Passing generic data types like arrays/lists/maps etc might cause some problems. any user can mutate them. if you are using OOP style your data types are not immutable, you might end up with some really wierd behaviours. The solution to this is to wrap the generic data type and only provide a limited api. This also imporves encapsulation.

contact points to boundries should be kept minimal. we may wrap them or use an adapter to communicate with them. this promotes loose coupling in the system.

Unit tests

tests must be kept as clean as the rest of the program, simply because the must change whenever a part of our code changes. It is unit tests

that keep our code flexible, maintainable, and reusable

If you have tests, you do not fear making changes to the code! Without tests every change is a possible bug.

No matter how flexible your architecture is, no matter how nicely partitioned your design, without tests you will be reluctant to make changes because of the fear that you will introduce undetected bugs.

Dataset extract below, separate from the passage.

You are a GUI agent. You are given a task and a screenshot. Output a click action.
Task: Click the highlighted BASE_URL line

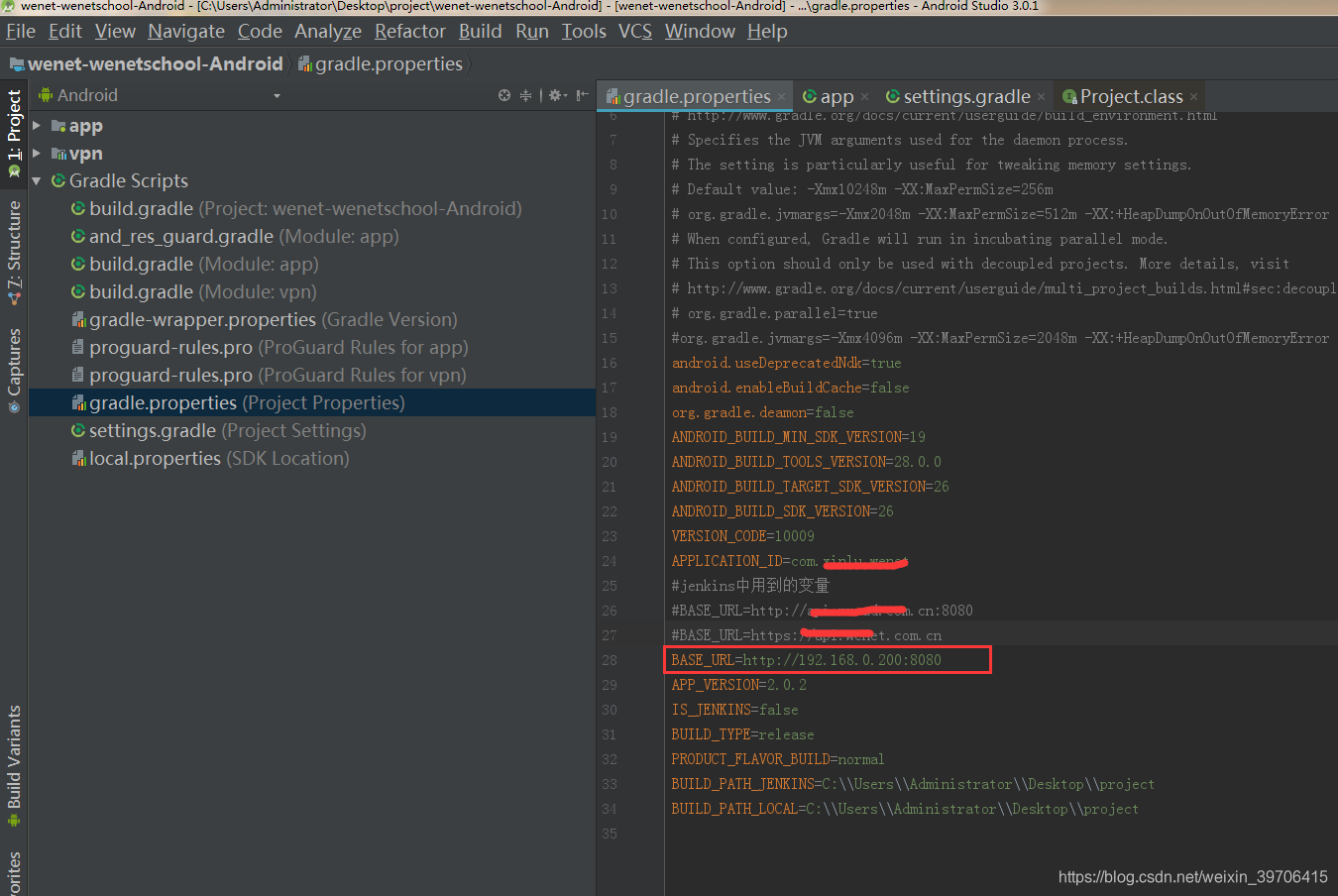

we want to test a single concept in each test function. We don’t want long test functions that go testing one miscellaneous thing after another.

F.I.R.S.T.

Clean

tests follow five other rules that form the above acronym: Fast Tests should be fast. They should run quickly. When tests run slow, you won’t want to run them frequently. If you don’t run them frequently, you won’t find problems early enough to fix them easily. You won’t feel as free to clean up the code. Eventually the code will begin to rot.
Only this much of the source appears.